10:32am Friday 11th April 2008


My Family (BBC1, 9pm); Unreported World (C4, 7.35pm)

DON'T be in any doubt. I have tried, believe me I've tried, to like My Family. Series eight begins tonight so I've given it another go, especially as the Radio Times previewer hints that it's saucier than before.

Perhaps, I thought, they've upped the smut factor to compete with the gloriously unclean Benidorm on ITV1 at the same time. Alas no.

Whatever they've done, they haven't raised the number of jokes that make me laugh.

The Harpers are a family that you wouldn't want living next door or even in the same county. You certainly wouldn't want an idiot like Ben (Robert Lindsay) to be your dentist.

This is a man who goes into orgasms of delight at watching his neighbour's 49-inch plasma television.

Wife Susan (Zoe Wanamaker) is just as bad.

"A mother is proud of their child no matter how big a failure they are," is her way of comforting upset offspring.

Their daughter, Janey (Daniela Denby- Ashe), is a single mother who's called her son Kenzo, which could scar him for life.

Their equally unlikeable son, Michael (Gabriel Thomson), is at university, still lives at home and has got his girlfriend pregnant.

When his sister admonishes him for being careless, he responds with brotherly love by calling her "my wonderful sister whose legs have two different postcodes".

Ben responds in his usual juvenile way too, making jokes about this very serious matter.

How amusing, he says, that the pregnant girl's parents are called Baker and she has a bun in the oven.

When his son asks to borrow £1,000 to buy an engagement ring so he can ask Nikki to marry him, Ben doesn't like the idea. "That's the kind of money you spend before you sleep with them," he says.

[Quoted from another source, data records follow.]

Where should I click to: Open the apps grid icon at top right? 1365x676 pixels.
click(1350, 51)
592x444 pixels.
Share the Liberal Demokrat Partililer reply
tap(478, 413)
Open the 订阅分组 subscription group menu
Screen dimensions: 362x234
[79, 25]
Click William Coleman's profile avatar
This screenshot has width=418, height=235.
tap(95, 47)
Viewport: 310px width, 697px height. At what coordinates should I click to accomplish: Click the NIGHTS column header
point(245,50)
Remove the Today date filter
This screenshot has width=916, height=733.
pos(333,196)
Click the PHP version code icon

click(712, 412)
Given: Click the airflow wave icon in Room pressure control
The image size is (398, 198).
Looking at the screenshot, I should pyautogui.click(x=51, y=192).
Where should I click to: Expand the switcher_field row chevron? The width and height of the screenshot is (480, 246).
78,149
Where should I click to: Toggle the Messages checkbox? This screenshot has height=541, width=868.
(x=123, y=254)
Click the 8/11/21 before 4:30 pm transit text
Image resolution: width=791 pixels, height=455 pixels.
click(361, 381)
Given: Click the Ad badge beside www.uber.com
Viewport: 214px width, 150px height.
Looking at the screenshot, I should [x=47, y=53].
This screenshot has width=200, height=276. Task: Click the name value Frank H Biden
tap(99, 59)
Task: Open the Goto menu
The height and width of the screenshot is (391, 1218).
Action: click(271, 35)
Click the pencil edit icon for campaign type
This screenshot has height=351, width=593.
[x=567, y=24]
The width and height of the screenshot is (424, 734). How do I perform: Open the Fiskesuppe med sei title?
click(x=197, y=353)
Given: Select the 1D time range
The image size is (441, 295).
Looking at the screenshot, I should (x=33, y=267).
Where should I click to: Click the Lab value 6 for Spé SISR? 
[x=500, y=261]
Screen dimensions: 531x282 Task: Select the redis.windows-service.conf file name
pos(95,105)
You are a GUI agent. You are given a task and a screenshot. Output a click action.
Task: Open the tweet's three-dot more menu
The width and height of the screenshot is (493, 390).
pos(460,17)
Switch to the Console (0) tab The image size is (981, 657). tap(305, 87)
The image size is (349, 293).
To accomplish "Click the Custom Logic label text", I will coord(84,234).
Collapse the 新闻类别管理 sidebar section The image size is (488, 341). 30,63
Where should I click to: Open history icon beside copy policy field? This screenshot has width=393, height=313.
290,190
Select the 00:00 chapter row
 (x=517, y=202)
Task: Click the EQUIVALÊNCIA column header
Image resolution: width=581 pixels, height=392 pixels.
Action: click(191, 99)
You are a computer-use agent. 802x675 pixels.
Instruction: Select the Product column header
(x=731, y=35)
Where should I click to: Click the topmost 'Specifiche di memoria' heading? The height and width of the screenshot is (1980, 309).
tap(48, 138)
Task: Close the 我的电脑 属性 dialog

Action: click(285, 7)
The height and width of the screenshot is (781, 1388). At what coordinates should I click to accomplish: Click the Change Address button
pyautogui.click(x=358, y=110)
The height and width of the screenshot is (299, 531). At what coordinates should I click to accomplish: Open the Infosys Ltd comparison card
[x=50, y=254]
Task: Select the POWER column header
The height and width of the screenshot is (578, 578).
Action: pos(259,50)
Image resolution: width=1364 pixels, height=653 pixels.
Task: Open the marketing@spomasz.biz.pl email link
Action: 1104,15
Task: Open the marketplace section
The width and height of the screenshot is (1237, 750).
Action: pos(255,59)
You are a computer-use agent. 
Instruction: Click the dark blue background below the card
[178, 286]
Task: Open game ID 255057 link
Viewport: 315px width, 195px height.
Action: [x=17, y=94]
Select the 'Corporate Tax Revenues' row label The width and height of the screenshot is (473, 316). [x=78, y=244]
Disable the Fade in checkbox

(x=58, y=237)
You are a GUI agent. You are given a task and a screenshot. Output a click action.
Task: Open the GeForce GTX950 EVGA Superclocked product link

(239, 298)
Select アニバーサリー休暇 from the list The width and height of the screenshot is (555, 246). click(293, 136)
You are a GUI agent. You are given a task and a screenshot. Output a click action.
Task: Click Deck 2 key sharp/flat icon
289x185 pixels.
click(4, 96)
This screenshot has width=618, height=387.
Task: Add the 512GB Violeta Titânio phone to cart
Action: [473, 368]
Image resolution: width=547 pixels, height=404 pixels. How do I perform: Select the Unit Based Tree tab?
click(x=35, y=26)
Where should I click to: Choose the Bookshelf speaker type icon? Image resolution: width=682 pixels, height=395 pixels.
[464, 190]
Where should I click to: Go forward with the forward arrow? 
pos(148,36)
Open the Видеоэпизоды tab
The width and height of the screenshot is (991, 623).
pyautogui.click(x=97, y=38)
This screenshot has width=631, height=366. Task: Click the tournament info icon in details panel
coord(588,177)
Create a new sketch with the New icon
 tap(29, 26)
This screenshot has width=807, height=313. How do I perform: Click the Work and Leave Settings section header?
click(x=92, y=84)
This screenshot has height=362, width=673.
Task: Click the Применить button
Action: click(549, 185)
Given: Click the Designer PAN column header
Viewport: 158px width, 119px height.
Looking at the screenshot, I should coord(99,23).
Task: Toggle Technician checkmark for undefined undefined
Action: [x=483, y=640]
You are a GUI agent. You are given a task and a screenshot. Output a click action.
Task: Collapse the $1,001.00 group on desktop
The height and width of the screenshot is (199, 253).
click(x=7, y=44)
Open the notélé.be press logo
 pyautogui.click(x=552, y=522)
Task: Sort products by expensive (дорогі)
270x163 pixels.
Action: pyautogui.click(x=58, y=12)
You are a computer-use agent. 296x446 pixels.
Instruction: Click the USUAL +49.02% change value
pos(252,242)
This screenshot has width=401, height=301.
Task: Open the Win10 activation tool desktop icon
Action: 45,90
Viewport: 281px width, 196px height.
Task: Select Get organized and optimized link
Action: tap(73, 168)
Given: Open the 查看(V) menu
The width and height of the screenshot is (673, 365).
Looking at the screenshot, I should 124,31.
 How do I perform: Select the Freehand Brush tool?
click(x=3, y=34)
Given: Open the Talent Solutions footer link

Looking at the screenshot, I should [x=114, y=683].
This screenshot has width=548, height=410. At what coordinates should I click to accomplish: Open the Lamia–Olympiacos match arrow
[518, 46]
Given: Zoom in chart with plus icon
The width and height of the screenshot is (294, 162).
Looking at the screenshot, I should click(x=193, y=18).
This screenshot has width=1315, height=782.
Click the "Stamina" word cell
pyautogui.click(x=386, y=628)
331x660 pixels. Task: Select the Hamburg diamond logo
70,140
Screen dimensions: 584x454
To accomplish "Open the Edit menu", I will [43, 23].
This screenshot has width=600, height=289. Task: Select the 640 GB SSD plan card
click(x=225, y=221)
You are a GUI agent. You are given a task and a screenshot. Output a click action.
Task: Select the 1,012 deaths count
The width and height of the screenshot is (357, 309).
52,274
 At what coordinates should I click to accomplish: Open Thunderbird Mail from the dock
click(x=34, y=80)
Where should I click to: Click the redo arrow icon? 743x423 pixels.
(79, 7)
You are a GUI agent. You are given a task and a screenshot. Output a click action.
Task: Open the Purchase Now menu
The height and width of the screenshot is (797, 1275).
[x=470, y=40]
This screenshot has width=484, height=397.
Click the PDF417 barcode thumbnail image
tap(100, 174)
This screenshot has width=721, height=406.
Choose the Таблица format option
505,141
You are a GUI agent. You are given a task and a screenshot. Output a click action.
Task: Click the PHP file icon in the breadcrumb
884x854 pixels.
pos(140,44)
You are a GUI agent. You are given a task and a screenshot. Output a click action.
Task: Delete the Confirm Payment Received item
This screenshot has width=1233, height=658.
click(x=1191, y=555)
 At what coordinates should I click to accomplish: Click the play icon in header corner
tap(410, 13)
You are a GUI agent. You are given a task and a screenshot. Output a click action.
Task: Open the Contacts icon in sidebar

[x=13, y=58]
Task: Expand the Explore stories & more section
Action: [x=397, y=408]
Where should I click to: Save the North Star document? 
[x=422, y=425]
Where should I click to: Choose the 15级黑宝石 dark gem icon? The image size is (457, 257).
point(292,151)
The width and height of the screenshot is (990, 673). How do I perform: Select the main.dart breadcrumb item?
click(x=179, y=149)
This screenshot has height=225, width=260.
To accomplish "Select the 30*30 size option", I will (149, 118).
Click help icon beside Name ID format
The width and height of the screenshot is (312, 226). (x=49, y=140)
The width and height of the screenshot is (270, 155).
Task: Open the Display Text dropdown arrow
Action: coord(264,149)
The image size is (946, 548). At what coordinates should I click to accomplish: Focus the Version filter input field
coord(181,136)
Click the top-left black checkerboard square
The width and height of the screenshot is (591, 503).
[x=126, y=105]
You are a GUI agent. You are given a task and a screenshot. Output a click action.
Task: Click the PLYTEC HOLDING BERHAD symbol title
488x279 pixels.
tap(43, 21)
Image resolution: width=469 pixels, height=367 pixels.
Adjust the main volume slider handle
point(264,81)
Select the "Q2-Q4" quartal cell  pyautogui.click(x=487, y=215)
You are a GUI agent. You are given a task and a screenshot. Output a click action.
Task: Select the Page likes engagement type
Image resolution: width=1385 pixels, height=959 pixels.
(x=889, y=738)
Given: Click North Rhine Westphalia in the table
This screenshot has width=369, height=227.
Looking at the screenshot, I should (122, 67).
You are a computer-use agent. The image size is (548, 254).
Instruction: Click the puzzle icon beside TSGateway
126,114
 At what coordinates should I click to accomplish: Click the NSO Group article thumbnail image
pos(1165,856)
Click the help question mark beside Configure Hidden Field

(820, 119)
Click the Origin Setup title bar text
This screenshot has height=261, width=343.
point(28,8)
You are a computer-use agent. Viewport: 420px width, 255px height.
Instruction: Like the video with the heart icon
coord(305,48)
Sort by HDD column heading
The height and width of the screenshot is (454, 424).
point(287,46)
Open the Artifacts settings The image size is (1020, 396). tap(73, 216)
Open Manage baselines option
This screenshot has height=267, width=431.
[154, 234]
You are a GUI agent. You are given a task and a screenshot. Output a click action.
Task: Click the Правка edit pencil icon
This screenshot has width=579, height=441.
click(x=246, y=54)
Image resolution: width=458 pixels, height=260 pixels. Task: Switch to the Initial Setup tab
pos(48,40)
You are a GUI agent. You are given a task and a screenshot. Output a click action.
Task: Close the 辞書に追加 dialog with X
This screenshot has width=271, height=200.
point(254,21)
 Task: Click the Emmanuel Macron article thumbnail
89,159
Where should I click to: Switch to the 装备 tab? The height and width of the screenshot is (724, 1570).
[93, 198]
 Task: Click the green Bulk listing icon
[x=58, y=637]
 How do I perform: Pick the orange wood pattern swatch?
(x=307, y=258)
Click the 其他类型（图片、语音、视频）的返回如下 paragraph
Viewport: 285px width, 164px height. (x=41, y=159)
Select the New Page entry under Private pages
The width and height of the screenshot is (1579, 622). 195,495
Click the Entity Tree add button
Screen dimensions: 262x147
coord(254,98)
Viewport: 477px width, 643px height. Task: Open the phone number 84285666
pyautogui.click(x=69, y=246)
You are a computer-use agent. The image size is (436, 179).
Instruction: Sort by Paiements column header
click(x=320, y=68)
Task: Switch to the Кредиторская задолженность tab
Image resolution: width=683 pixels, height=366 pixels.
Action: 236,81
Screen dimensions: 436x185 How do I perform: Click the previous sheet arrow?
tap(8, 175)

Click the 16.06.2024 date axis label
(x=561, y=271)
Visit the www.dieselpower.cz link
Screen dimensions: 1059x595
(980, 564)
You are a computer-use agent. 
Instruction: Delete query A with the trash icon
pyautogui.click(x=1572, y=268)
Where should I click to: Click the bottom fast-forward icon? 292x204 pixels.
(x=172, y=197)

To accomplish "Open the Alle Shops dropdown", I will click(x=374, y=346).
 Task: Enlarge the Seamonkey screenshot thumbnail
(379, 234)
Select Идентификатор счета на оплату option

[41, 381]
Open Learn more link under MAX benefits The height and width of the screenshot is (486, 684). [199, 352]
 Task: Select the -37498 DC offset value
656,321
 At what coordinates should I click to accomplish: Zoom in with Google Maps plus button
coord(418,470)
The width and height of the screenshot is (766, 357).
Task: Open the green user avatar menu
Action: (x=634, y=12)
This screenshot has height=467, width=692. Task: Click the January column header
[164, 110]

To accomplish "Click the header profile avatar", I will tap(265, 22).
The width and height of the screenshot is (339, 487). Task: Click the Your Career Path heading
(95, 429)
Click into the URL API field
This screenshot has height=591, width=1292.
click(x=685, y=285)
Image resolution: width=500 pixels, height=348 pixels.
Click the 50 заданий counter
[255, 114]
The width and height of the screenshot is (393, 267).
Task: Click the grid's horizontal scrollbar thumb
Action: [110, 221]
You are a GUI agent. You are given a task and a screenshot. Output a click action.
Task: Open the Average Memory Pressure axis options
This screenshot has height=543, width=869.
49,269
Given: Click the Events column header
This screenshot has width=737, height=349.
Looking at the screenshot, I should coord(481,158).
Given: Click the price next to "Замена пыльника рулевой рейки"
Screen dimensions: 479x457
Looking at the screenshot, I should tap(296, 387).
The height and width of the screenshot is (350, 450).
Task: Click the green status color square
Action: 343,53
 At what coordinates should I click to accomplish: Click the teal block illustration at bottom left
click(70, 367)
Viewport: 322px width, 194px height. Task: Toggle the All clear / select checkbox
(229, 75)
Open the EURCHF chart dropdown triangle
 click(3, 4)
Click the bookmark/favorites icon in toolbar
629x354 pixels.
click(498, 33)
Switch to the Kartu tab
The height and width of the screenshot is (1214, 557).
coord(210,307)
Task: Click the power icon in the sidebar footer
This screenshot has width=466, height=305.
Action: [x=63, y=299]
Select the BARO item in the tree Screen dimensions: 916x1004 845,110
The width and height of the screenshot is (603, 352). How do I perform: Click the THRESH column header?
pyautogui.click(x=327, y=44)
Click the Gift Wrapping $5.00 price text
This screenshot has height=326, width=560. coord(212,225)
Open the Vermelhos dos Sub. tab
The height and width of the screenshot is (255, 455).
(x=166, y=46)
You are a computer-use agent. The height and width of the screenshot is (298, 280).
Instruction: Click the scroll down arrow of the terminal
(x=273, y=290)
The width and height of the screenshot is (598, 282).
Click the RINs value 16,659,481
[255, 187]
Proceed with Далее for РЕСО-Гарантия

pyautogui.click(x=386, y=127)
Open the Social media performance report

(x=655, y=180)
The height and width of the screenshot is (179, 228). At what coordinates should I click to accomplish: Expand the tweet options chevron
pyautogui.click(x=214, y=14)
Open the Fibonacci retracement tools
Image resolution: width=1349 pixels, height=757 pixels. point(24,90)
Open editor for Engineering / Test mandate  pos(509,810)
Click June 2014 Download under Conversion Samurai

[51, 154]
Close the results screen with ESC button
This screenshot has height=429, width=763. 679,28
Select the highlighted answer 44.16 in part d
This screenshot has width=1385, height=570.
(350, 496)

I won't bother you with the talk about sock drawer secrets, stuffing a duvet into a duvet cover ("please tell me that's not code for something"

says Michael to his parents) and Janey's attempt to woo a single father and his young son.

My Family is up there on the most embarrassing list alongside Prime Minister Gordon Brown's appearance on American Idol's fundraising show with a promise to buy 20 million mosquito nets for malaria-hit countries. Will he be going on eBay to purchase them?

If you want to know why malaria is on the increase in South America, you need only watch The Amazon's Golden Curse, Jenny Kleenan's report on Unreported World.

She points out a link between the world financial crisis and the rise in cases of malaria among the indigenous Yanomami people of the Amazon.

With the price of gold reaching an all-time high, people are putting their cash into gold.

The result is a new gold rush with people mining illegally in Brazil.

While they profit by selling the gold, the victims are the tribes not only exposed to diseases from the outside, but also mining leaves the area with water-filled craters that are breeding grounds for mosquitoes.

It's estimated there are 30,000 self-employed miners working illegally in the rainforest.

The jungle terrain makes it easy for them to hide from the authorities in an area the size of England and Wales combined.

Kleenan joins the air force on a special mission to deliver medical supplies to the Yanomami people and hears how they fear their way of traditional way of life is being eroded by outsiders. They worry they may go the same way as other tribes that have been killed off completely.

The federal police say they only do anything when illegal mining is reported. They claim not to have the information that the air force has told Kleenan they've supplied. "Sounds to me like everyone is passing the buck," she says.

With plans by the Brazilian government to legalise mining, tribespeople fear the worse.

Kleenan goes over the border to see a legal mining town. She calls it a "seedy, threatening place" full of brothels, drunk miners and prostitutes.

This could be the face of things to come, developments that would see the traditions of tribes like the Yanomami destroyed forever.